数学の演奏会
昨日の「数学の演奏会」(森田真生さん+釈徹宗先生)のお話しを聞いて一番心に残ったのは、「数学も仏教も、神の仕業という所に着地しないところ」という事でした。僕は、臨床医学で「がん」ととっても身近なところで仕事をしていますが、すぐに「神の仕業」という物語に頼ってしまう。
良い物語は、時に本人や家族を慰めるかもしれない。「こうして今病気になったのも何か意味がある」「この病気になったのも何か意味があるはず。それは自分の今までの生き方を変えるためのメッセージなのだ」など。悪い物語は、人の人生の最後をグロテスクにする。特に営利目体の物質が介在するときにはひどい。「これを飲めば治る、アメリカの某教授が科学的にお墨付きを」など。自分も時には家族の心を慰めるために、物語を話すことだってあります。でもこの物語には細心の注意が必要です。そして、人智の及ばないところには、神の仕業か、人間が作り出した物語で、現実を受け止めるための架橋を人はどうしてもしてしまう。昨日の話では「ぎりぎりのところでそこへいかず踏みとどまる」という釈徹宗先生の言葉も深く心に残りました。
僕は医学という自然科学の世界に生きているので、「人が作った仕組み」と「自然が作った仕組み」との区別をいつも意識しています。本音を言うと「人が作った仕組み」には余り関心を持てません。でも、「人が作った仕組み」には答えが必ずあります。「人が作った仕組み」とは例えば医療政策や、医療保険点数といった人の仕組みです。ですから、「今日の治療行為がいくらになるか」は、複雑なルールの中でも必ず答えがあります。しかし本来の医学は自然相手であったり、不確定な人間の心や体が対象の学問なので、普遍的な法則が見いだしにくい。いつも核心に迫れず周囲をぐるぐる回っている気分になります。そして研究の進歩はその円の半径がわずかだけ中心に近づく。一方で数学は、(昨日聞いただけの聞きかじり)様々な理論と世界観で、その人工的な世界の純度を高めていく。全く違った思想体系に感激し刺激を受けました。ストイックな追求に、簡単なもの語りに飛びつく医学の世界の堕落に反省を感じました。医師が物語に飛びつくとき、己の限界を意識し、さらに限界を超えようというひたすらの努力の果てであれば、その行為は堕落しません。しかし、そこに必要以上のお金が介在するか、必要以上に自分の名誉を高める手段が仕込まれていると簡単に堕落していきます。患者さんや家族のように本当に困っている人にはその堕落は見えません。しかし、冷静に観察する人達には、堕落は案外簡単に感知されています。「何かがおかしい」と。堕落した主張の科学的な論理展開の、何がおかしいかは指摘できないこともあるのですが、とにかく「何かがおかしい」と気がつきます。

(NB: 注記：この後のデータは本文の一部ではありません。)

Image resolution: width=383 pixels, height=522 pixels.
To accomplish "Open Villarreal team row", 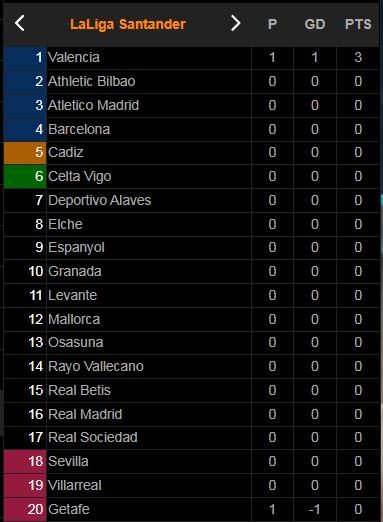I will pos(191,485).
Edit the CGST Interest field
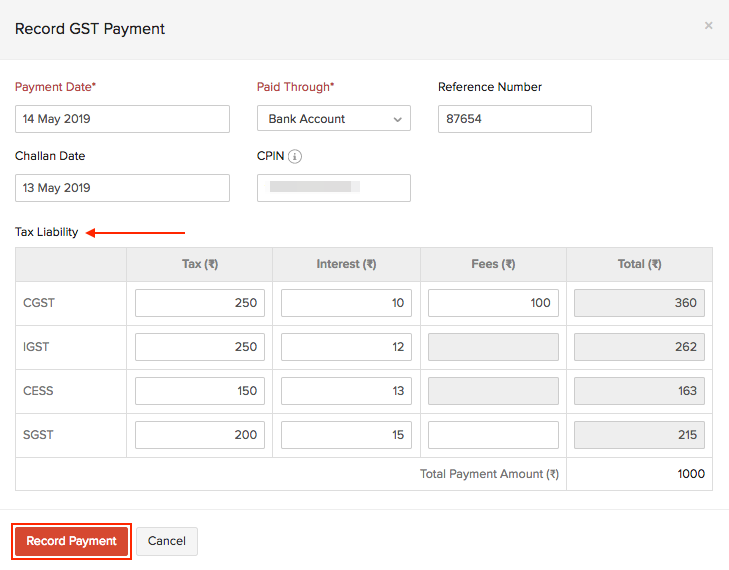 tap(346, 303)
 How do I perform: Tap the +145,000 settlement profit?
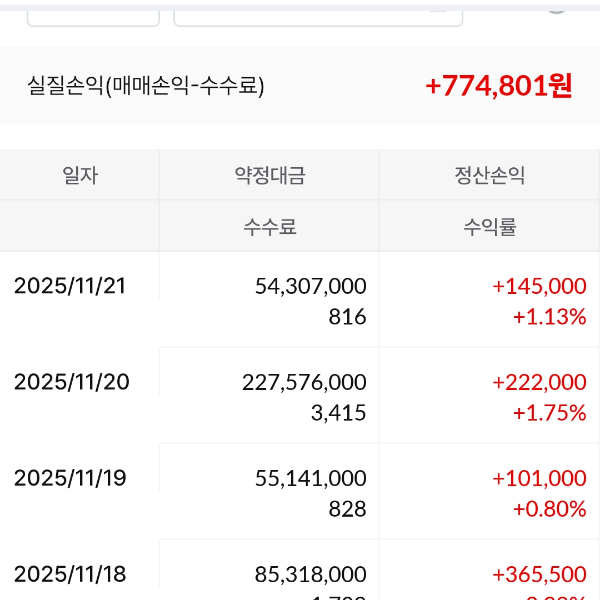pyautogui.click(x=539, y=286)
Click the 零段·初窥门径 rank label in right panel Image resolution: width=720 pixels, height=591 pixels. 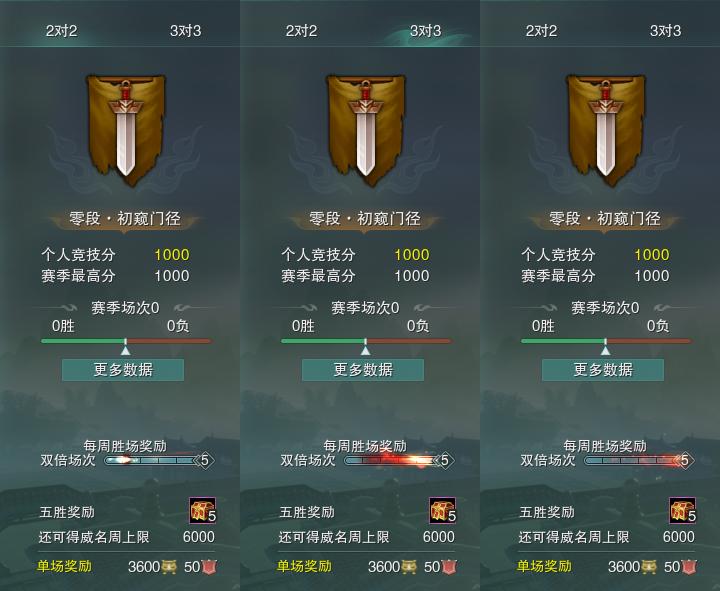605,219
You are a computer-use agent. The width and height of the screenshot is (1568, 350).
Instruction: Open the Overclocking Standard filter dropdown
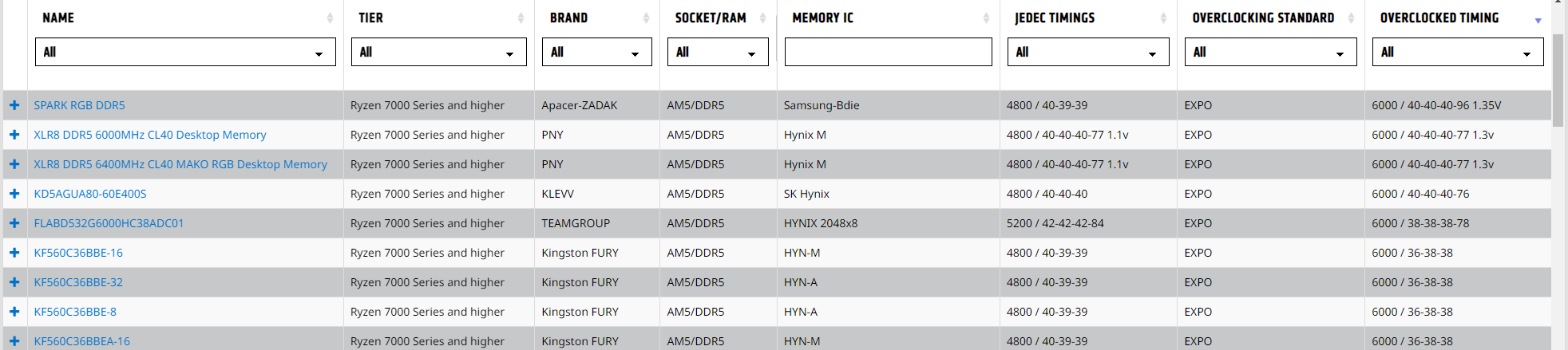[x=1271, y=52]
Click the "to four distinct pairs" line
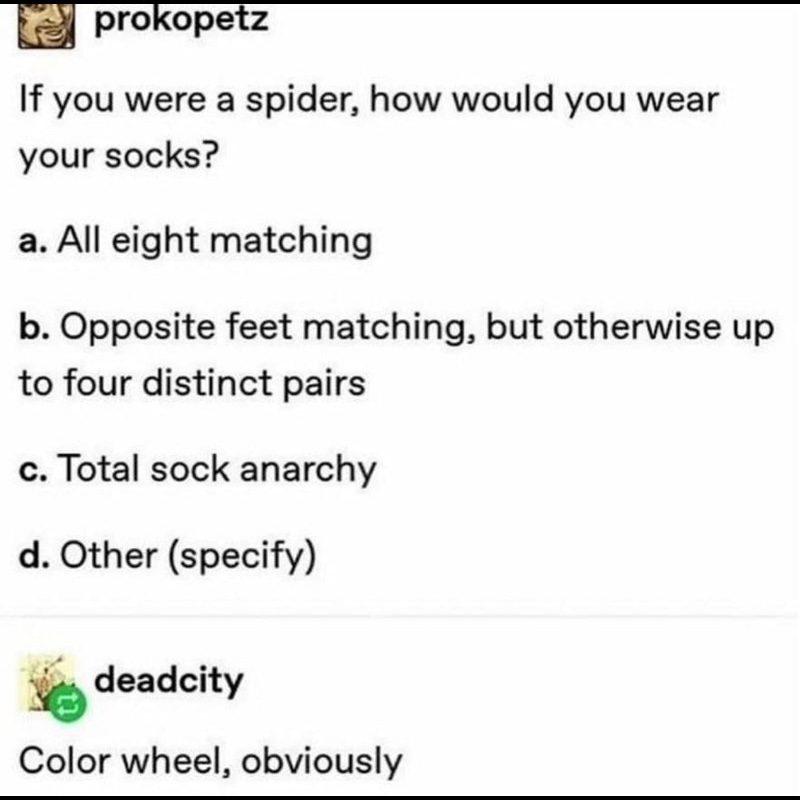This screenshot has width=800, height=800. click(x=192, y=383)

さて、「数学の演奏会」は、とても刺激的な講演会、セミナーなのですが、実は一つ気になることがありました。時に、セミナーを主催し、自分と自分の関心ごとを情熱をもって他人に主張する人達に感じることです。自分と同業の医師や友人でも、セミナーの内容よりも、特にプロモーションや関わる人間が多くなるとコストがかさみます。また、講演者がセミナーを通じて必要以上の資金を集めようとすると、そのセミナーは腐敗し、講演者の魅力の輝きは失っていきます。言い換えればセミナーが集金システムの一つになっていく危険性をもつのです。そうやって堕落していくタレントを何人か見てきました。僕も、講演を頼まれることがありますが、会費が高い講演は全て断ります。自分の存在が堕落していくからです。そして、講演では聴衆が「勉強になること」よりも、「自分が大好きなことを、どのくらい相手にわかってもらえるか」だけをひたすら考えて話しています。
しかし、昨日は魅力的で、ご自身の関心をきらきらした目で語る森田真生さんがこれからもよいセミナーをされることを予感しました。また内容に釣り合った会費と懇親会費でした。楽しい夜をありがとうございました。